The major limitation to any nonexperimental study of differences in quality and outcomes is the suspicion that unmeasured aspects of case mix may confound the analysis. Hospital workers know that patients who present on weekends, even to the emergency room, are often triaged to weekdays, unless they necessarily require a weekend admission (6). Indeed, the ratio of admissions occurring on weekends to those occurring on weekdays is routinely well below the expected 40% ratio (2 days vs. 5 days) if admissions were proportional throughout the week. Cram et al deserve credit for applying restrictive cohort criteria to isolate a study group that is most likely to be homogeneous.
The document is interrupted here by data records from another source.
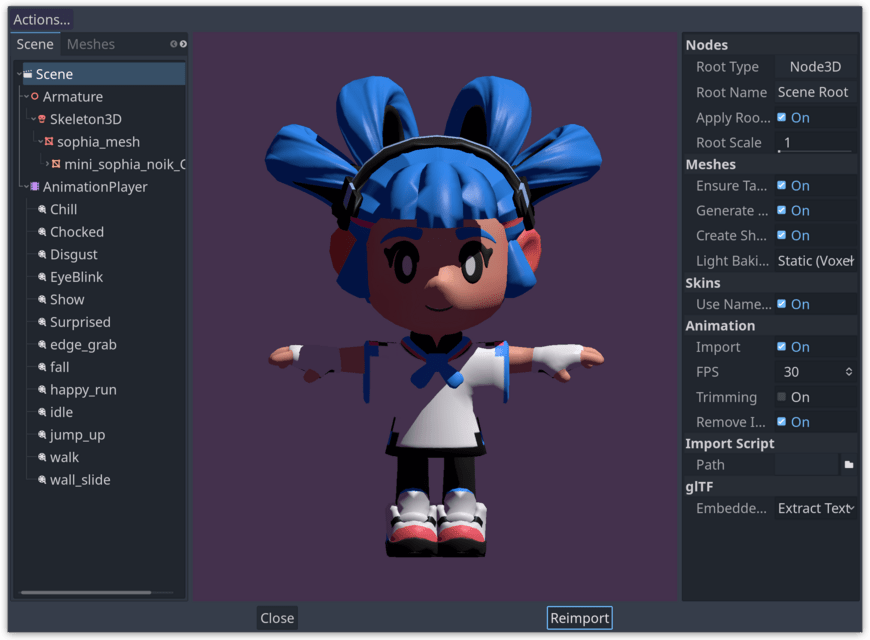Open the Light Baking dropdown
The height and width of the screenshot is (640, 870).
click(x=815, y=261)
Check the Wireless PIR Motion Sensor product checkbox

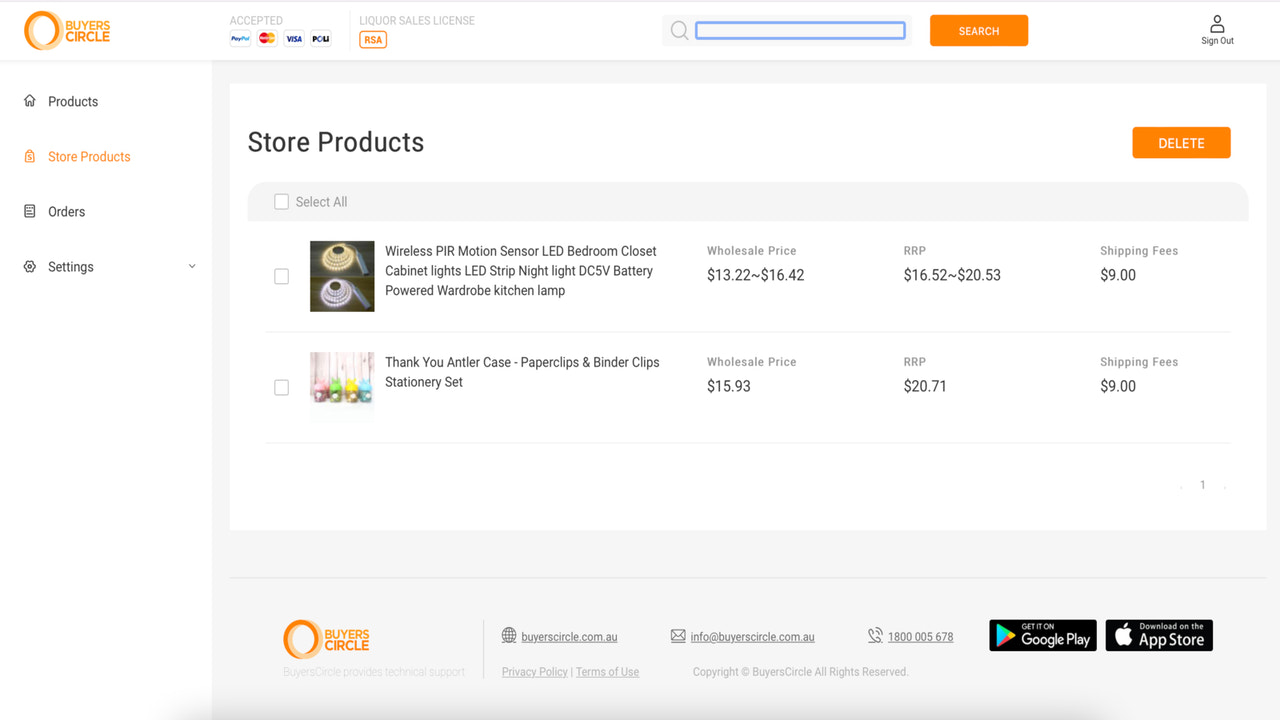[281, 276]
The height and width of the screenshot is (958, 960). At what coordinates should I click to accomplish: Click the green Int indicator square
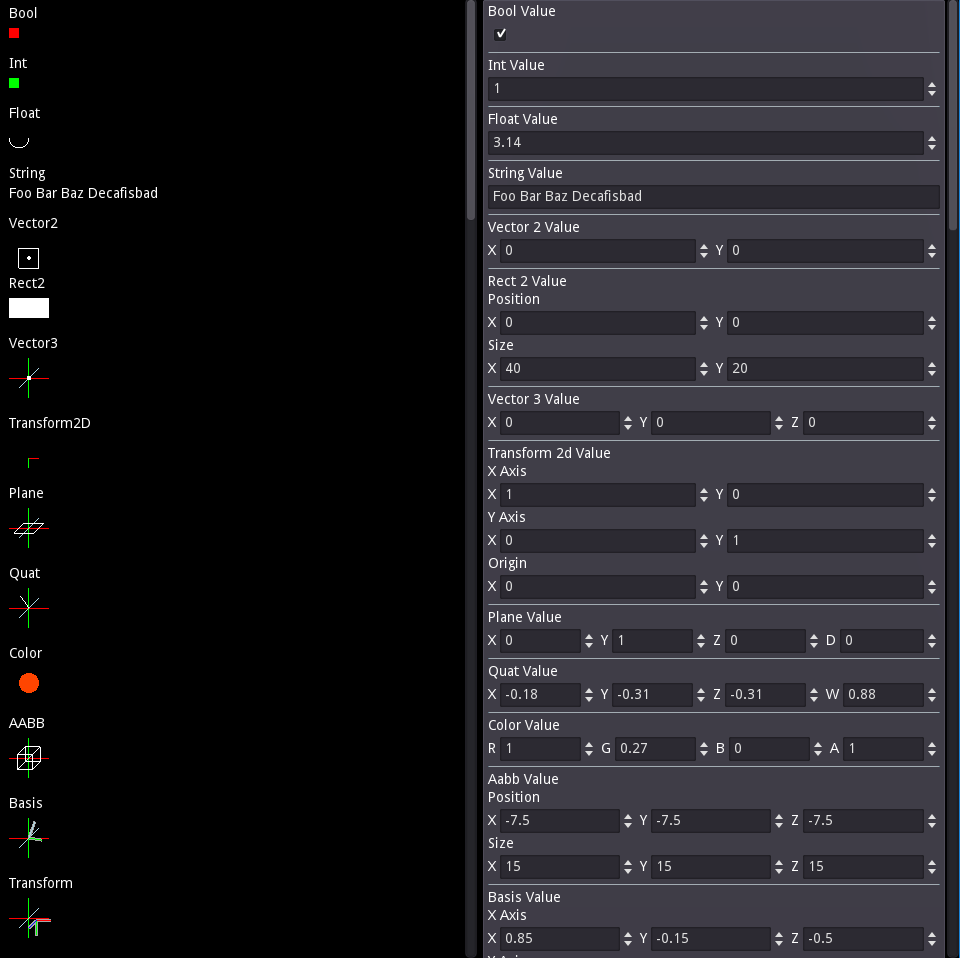coord(14,83)
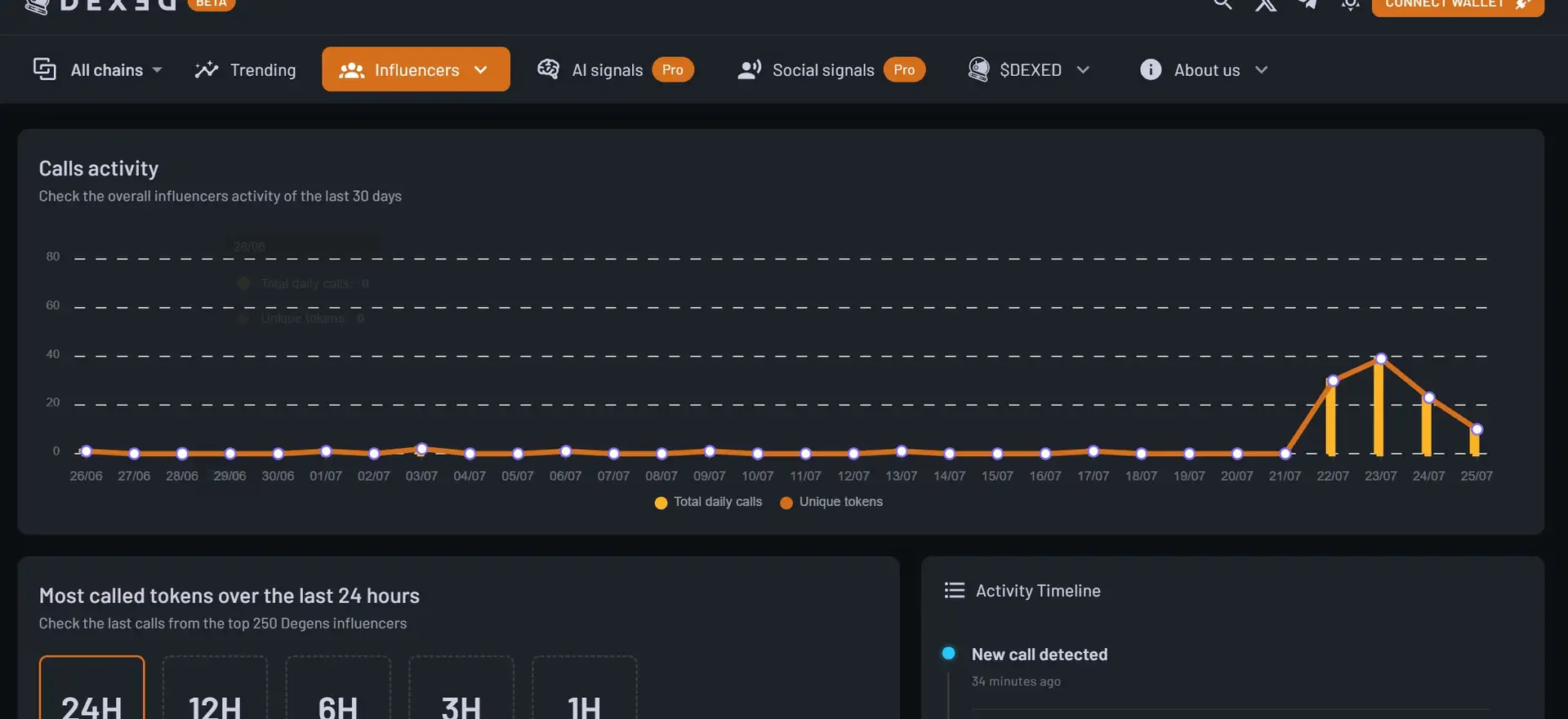Click the $DEXED token icon
This screenshot has width=1568, height=719.
pos(978,69)
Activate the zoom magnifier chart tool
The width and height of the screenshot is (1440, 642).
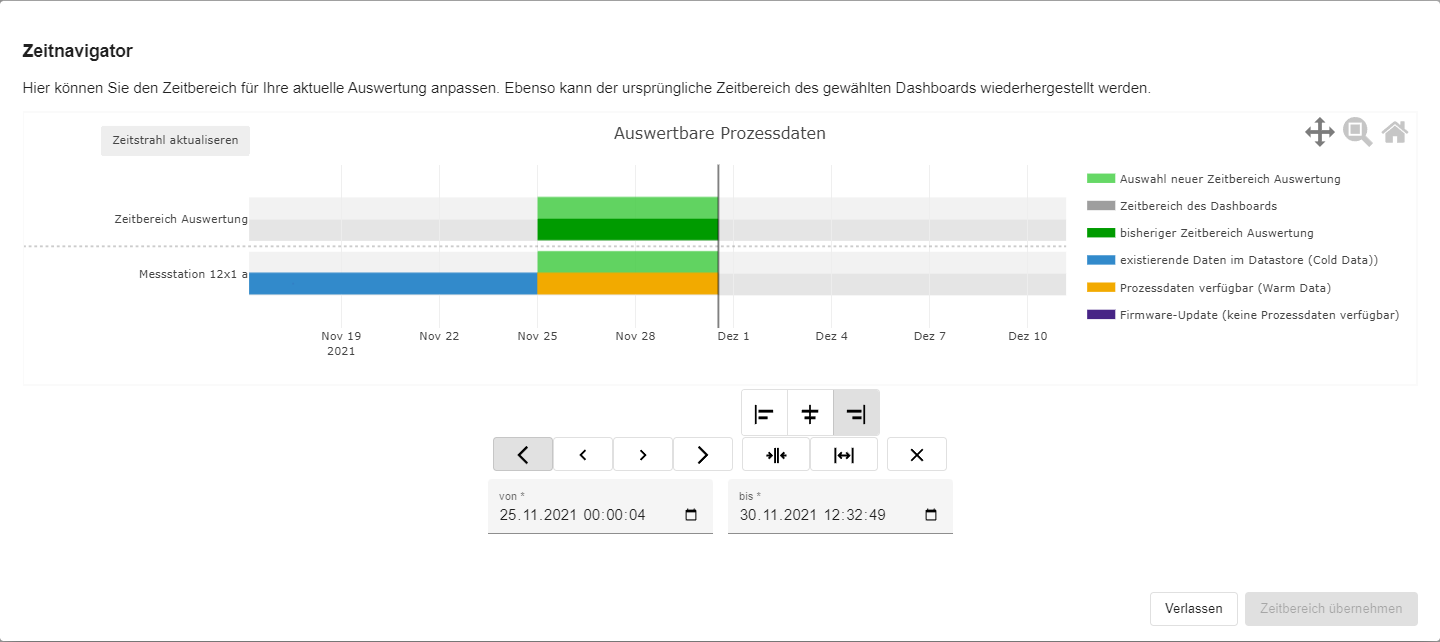click(1357, 132)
By focusing on unscheduled admissions through the emergency department, the authors achieved a ratio of weekend to weekday admissions of 39%, thus reducing the expected weekend bias (and the effect). They also estimated regression coefficients for the risk of mortality associated with various comorbid conditions and used them to adjust for differences in severity. They found a small increase (about 3%) in mortality during weekends. Following the approach of other researchers, this study also examined results for individual conditions. However, only three of 50 high mortality diagnoses displayed significant weekend effects, despite a sample size in excess of 1.5 million patients. The authors did not provide weekend to weekday ratios for individual diagnoses, so it is not known whether an admission bias might exist for these individual conditions.
Although the overall result was modest, one finding that sets this study apart is that a significant weekend effect existed among major teaching hospitals, but not among minor or nonteaching hospitals (4, Table 4). The authors attribute the differential effect to “a confluence of factors that ultimately result in reduced quality of care”. Certainly another possible explanation is a difference in unmeasured severity. Controlling for cross-hospital severity is even more important than controlling for within-hospital severity. One study found patient characteristics to be 315 times more important than hospital characteristics in predicting mortality (7), and patients at teaching hospitals tend to be more acutely ill than patients at nonteaching hospitals. Given the modest weekend effect found in this study, as well as the study's reliance on administrative data, even small errors in the measurement of the case mix could result in a spurious conclusion. Another possible contributing factor that may account for the increased weekend effect in teaching hospitals is the July phenomenon. Inefficiencies and errors are considered by some to be disproportionately present during July and August in teaching hospitals compared with nonteaching hospitals due to the presence of new residents, who begin their training during those months 8, 9, 10. It would be illuminating to see whether the teaching-weekend effect is also greater in July and August than during the rest of the year.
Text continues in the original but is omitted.